### Dataset entries

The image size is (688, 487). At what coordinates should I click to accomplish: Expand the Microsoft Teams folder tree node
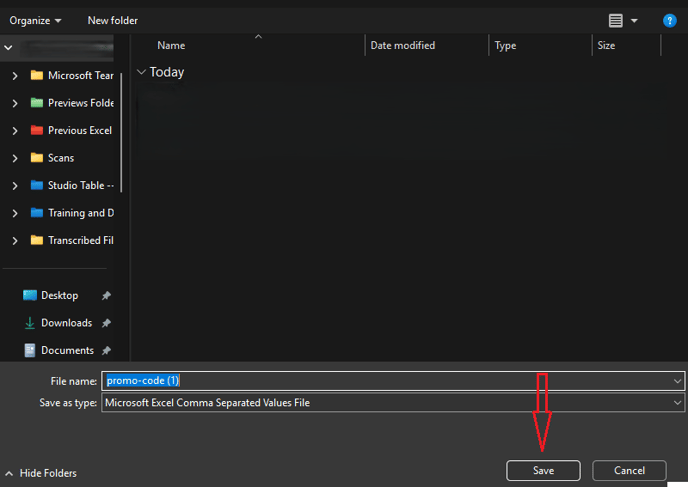(x=14, y=75)
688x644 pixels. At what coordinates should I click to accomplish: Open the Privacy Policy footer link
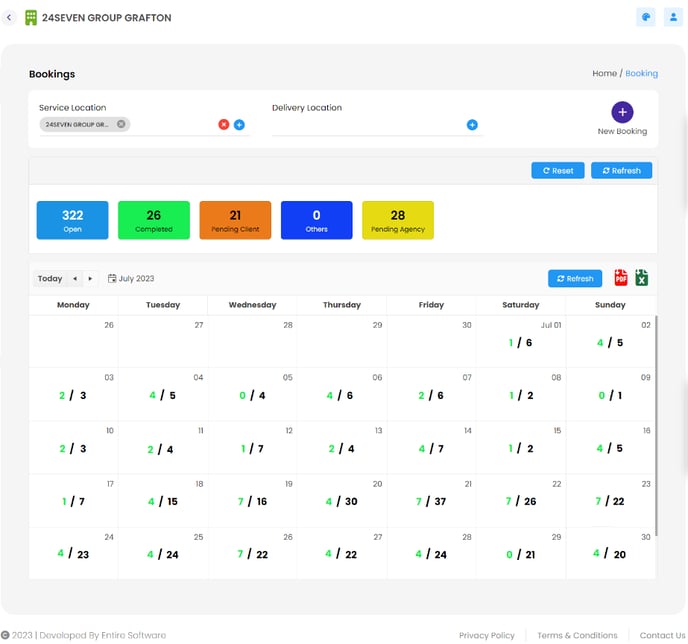[486, 635]
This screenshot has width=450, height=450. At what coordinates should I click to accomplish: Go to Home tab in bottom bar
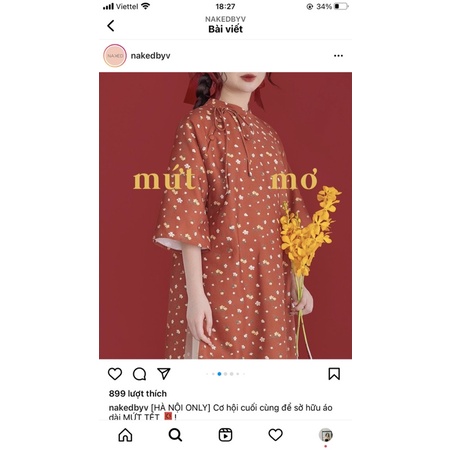[125, 435]
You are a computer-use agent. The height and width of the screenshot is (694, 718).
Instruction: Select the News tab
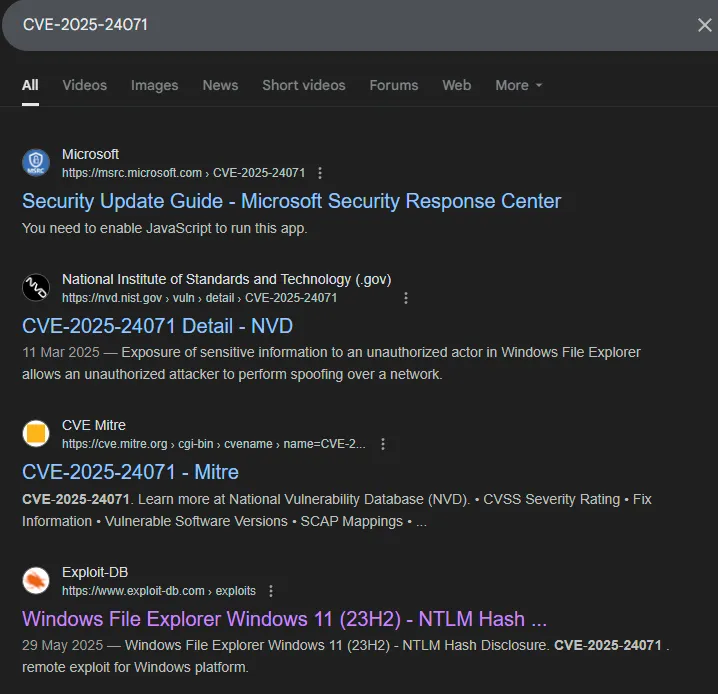point(220,85)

### Work order
Give again, word for word, the line that contains "This screenshot has" and every line after it through the end of the entries; omit the pictures.

### Reply
This screenshot has width=450, height=450. At what coordinates should I click to accomplish: Go to Home tab in bottom bar
[125, 435]
You are a computer-use agent. The height and width of the screenshot is (694, 718).
Instruction: Select the News tab
point(220,85)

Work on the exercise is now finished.